RBS was intending to launch its challenger bank using the old Williams and Glyn name it gobbled up years ago.
I think this fund was set up to avoid them having to do so!
Yes, but not really, RBS spent something like 800 million then decided that Williams and Glyn wouldn’t work, I have a feeling they expected the government not to make them still do something after spending so much, it back fired on them, so the fund was launched.
Except they couldn’t get anyone to buy Williams & Glynn (the spin off) so they reached an agreement to give away a buttload of money instead
A post was merged into an existing topic: Starling Web Portal Confirmed
Though perhaps you launch it first and then try to sell it.
It never got launched.
They could always have floated it if there were no takeover offers.
This was exactly what I thought. Look at TSB. No, really, and don’t snigger. It lasted a year out of Lloyd’s before it was snapped up, so I can’t see that the situation with W&G needed to be different. Plus I seem to recall RBS had to put a decent chunk of cash into W&G too to keep it going, so it wouldn’t be like taking on a failing bank. Offer something customers want and I can’t see it would be a disaster. To me it was likely more that what they were offering wasn’t appealing enough. The trouble with RBS all along is that to this day they still feel like they have an air of arrogance about them, installed from the Goodwin days of building an empire. The W&G thing feels to me like someone saying in court “fine, I’ll pay all the fines you want but I’ll never apologise or make amends”, they’d rather just cough up some cash than have the lasting reminder of W&G taking their customers, filling what were their branches, having to keep putting money into someone else’s business. Classic ‘cut off your nose to spite your face’ stuff.
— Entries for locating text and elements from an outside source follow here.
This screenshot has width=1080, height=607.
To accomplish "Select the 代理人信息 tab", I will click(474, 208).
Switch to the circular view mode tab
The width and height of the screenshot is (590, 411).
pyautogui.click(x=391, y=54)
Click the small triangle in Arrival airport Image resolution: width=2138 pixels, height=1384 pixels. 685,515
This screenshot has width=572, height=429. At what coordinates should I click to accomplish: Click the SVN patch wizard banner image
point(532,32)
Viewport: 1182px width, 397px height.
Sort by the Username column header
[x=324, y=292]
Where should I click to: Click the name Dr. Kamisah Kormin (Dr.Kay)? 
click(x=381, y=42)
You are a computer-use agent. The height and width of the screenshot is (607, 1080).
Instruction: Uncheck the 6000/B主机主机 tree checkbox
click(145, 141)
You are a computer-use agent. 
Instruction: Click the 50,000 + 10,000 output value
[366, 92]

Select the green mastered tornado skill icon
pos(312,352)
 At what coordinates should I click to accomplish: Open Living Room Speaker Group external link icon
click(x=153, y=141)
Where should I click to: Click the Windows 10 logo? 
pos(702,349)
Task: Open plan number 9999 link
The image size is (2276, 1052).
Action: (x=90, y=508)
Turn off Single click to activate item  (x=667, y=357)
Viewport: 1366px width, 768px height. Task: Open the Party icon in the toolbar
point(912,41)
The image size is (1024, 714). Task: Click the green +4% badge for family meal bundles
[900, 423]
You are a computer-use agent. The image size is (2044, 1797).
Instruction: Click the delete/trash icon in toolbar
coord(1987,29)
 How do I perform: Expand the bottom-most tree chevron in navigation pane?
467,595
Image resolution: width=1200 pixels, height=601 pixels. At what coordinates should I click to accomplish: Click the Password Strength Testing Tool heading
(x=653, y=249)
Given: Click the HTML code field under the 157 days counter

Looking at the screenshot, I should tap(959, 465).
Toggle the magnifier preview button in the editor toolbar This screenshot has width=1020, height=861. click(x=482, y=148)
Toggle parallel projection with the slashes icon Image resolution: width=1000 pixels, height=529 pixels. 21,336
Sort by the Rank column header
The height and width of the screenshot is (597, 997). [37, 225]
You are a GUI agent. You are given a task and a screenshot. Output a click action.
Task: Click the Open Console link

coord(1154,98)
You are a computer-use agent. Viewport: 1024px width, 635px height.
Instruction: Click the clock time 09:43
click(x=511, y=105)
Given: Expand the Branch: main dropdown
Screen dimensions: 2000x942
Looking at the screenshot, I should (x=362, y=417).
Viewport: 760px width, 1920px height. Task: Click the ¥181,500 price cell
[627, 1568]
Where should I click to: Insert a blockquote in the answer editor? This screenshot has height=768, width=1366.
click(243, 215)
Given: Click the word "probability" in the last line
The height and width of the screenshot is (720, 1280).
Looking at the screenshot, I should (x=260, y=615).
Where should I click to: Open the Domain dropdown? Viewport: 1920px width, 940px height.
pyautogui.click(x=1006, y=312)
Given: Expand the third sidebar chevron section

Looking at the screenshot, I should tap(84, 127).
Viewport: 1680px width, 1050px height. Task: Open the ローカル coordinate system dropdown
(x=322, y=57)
‘Starling, the leading digital bank’ - And I got jumped on the Monzo forum for saying Starling was the one getting taken seriously on a wider scale! .
To be fair… Starling did write it
That makes sense though, every (somewhat recognised) company tries to project themselves as the leader within their field when it comes to PR.
The difference is Starling is definitely who investors would put their money on being long-term profitable and market leading.
Service diversification, practically invented the “Banking as a Service” kind of industry. On top of that they’re taking business offerings incredibly seriously. Adding attractive things into their marketplace (integrations with cashback things, rather than proper offerings) that add to the account. They’ve also got a great overdraft as far as I’m concerned, as if you have savings in pots it doesn’t charge interest.
So tl;dr, their product is leading if their user count isn’t.
We don’t know that though, do we?
Agreed - that’s something I really don’t get why Monzo isn’t doing so. They have all that infrastructure, their own card processor (something which even Starling doesn’t have), they could make lots of money by letting other banks/fintechs/etc use it.
Not really, there are the likes of solarisBank who do similar things.
Yep, that’s something that can’t be argued about.
In some respects yes, in some not. It will just depend on whom you ask. Although from a core banking standpoint, I’d agree 100% Starling is the one to beat.
I reckon WireCard will try to get a banking licence at some point in the near future, to be honest. If they could expand that to other countries and get local details they’d be doing well, too
Prepay Solutions and Prepay Technologies already have licence applications in or at the planning stage, Wirecard does not.
Advanced Payment Solutions also have a banking licence application in process, they own the Cashplus brand which is by far the most well known prepaid card in the UK. And also offers a multi currency card option. They are the ones to watch, not Wirecard who are relatively small in the prepaid world.
I disagree, its probably Post Office that’s the most well known there’s advertisements for it at every Post Office.
I reckon the Thomas Cook one is also pretty well known, for families that are middle class enough to travel to foreign countries
You are wrong, but pointless arguing about facts. One has hundreds of thousands of regular users, one has disposable cards, totally different.